Why I am doing that is still shrouded in mystery, but I’m to the point where I have the hardware ready to hook together for prototyping purposes. At this point, I would generally start writing code, but this is a bit more sophisticated than what I usually build – I have shift registers to read through serial, some decoding logic to write, and I need to detect whether a light is on, off, or flashing.
So, taking a page from my day job, I decided to write the code using TDD. One of the advantages at TDD is that it’s good at making progress if you aren’t quite sure what you need; you start building things that you need, and pretty soon you’re done.
Since I knew that I needed to be able to read serial data out of a the shift registers and convert it into bytes, I started writing a SerialToByte converter. And, I decided to write it in my fastest TDD language – C#. My plan is to write the code – using as few non-C++ features as possible – get it all working, and then convert it to C++ code for the Arduino.
Once I had that, I decided to write the class that would talk with the 74HC595 shift register. Conceptually, the operation that I need to do is fairly simple:
- When new data is available (how will I know this?)
- Flip the shift register from parallel to serial mode (it’s just setting a pin to low).
- Read a bit
- Clock to the next bit
- repeat until 8 bits are read
- Flip the shift register back to serial mode
There is a problem, however; to talk to the shift register I need to send electrical signals to the hardware, which is something I can’t do until I’m writing code on the arduino and choosing pin assignments. Or can I?
The situation – dealing with external dependencies – is a common problem when using TDD, and there’s a great pattern to deal with it, which is described at length in my post: Port/Adapter/Simulator. Instead of building code that talks directly to the hardware, I can define an abstraction on top of the serial register. I’ll build a simulator that I can use for test purposes, and then a real version when I move the code to the arduino.

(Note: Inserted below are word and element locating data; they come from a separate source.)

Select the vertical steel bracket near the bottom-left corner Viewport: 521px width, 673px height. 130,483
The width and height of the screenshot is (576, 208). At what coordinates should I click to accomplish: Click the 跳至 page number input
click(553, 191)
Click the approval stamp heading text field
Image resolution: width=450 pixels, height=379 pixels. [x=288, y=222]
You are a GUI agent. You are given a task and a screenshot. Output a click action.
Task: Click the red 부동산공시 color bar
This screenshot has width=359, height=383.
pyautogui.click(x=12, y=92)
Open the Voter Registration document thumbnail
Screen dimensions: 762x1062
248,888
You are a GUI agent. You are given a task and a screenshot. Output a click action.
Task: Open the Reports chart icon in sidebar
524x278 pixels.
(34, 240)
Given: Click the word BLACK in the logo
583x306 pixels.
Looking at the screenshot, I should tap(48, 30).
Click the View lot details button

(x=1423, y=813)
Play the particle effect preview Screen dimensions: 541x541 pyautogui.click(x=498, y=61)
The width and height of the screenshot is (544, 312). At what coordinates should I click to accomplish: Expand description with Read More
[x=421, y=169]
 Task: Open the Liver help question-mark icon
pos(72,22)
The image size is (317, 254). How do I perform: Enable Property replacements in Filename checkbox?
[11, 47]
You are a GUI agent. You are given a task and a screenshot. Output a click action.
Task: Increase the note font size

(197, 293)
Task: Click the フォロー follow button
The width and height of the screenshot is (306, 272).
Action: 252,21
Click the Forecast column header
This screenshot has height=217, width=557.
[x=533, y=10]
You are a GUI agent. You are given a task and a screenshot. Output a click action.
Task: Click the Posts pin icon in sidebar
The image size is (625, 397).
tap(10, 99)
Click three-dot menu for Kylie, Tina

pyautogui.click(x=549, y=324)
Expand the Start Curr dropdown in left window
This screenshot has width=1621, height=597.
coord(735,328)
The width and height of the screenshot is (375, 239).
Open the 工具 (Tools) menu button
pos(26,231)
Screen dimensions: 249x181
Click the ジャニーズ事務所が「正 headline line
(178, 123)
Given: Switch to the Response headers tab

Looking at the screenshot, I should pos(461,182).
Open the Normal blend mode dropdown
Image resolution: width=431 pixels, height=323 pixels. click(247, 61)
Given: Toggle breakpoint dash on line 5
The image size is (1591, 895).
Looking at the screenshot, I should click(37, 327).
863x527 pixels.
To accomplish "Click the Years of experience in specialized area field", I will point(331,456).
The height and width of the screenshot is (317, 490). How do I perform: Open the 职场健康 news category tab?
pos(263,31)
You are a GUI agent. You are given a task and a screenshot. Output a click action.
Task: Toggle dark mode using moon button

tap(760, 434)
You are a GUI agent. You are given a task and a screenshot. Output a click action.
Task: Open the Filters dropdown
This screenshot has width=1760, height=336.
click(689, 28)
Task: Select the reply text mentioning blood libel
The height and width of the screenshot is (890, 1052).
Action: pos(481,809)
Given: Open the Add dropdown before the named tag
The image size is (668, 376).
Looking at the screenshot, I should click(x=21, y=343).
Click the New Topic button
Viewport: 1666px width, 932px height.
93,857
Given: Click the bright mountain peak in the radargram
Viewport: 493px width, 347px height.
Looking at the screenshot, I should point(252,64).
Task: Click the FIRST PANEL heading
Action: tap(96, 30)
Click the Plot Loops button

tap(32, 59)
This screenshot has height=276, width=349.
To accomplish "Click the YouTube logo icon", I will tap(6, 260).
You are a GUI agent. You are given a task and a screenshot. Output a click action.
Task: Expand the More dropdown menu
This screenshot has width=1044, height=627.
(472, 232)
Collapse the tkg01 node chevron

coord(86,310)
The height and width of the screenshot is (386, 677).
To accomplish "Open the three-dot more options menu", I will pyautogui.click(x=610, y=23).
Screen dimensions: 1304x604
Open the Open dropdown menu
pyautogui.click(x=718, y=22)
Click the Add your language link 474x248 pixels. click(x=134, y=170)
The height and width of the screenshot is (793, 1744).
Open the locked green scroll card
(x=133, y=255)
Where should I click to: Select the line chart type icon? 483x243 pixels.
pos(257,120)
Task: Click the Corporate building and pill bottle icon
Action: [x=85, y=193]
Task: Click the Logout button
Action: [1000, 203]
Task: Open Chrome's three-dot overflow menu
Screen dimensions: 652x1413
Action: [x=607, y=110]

Here’s the abstraction (aka “port”):
interface IShiftRegister
{
byte GetBit();
void SetParallelMode(byte parallelMode);
void SetSerialClock(byte serialClock);
}
To test the code that uses this abstraction, I built a simulator (using TDD), along with a full set of unit tests for the simulator:
public class ShiftRegisterSimulator : IShiftRegister
{
public void SimulateParallelLoad(byte value) {}
public byte GetBit() {}
public void SetSerialClock(byte serialClock) {…}
public void SetParallelMode(byte parallelMode) {…}
}
The simulator implements the 3 methods in the port, and also one additional method to put values into the shift register. I also write a DataStrobeSimulator that lets me simulate an interrupt, and then I can write a test for the BusDataConverter class:
[Test]
public void when_strobe_with_a_medium_value__it_has_the_correct_value()
{
DataStrobeSimulator dataStrobe = new DataStrobeSimulator();
ShiftRegisterSimulator shiftRegister = new ShiftRegisterSimulator();
BusDataConverter busDataConverter =
new BusDataConverter(dataStrobe, shiftRegister);
shiftRegister.SetParallelMode(1);
shiftRegister.SimulateParallelLoad(179);
dataStrobe.SimulateStrobe();
Assert.AreEqual(179, busDataConverter.GetValue());
}
This test sets up the shift register simulator with a value, simulates the strobe, and then verifies that the BusDataConverter correctly reads the data from the shift register.
So far, this approach has worked well; I’m confident that the code is pretty close to what I will need.